Yes, that's exactly what I'm referring to.  Great!

Presumably you mean "NPcapHelper.exe communicates with the NPcap library", as...

> Currently this mechanism is all transparent to user softwares, and I have tested on Nmap and Wireshark.

...it sounds as if it works with *any* program using NPcap, not just Wireshark.

> One issue about this "Admin-only Mode" to Wireshark is, when opening Wireshark UI, UAC window will be prompted multiple times. As "NPcapHelper.exe" daemon only terminates itself when packet.dll is unloaded, I guess this is because Wireshark has loaded and unloaded packet.dll multiple times.

My *guess* is that the problem is that Wireshark *itself* rarely uses libpcap/WinPcap/NPcap; it mostly runs dumpcap to do pcap stuff, and when dumpcap is finished doing what it was asked to do, it exits.

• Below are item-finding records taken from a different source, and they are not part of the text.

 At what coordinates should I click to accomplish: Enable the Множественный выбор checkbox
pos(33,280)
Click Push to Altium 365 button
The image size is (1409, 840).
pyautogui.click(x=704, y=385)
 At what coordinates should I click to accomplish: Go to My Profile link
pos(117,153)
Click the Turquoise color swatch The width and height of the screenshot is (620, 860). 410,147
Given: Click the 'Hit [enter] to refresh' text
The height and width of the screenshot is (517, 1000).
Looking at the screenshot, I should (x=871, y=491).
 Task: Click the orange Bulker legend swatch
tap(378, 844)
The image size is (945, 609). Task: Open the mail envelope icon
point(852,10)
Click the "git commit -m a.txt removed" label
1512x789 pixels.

If, on all platforms that support the "pcap has a helper to do the stuff that requires privileges" model, we have Wireshark and TShark *directly* call pcap, that should fix the problem.  Currently, NPcap is the only platform where that happens, but I'd like to make libpcap use it on every UN*X it can (which I think should be all of them).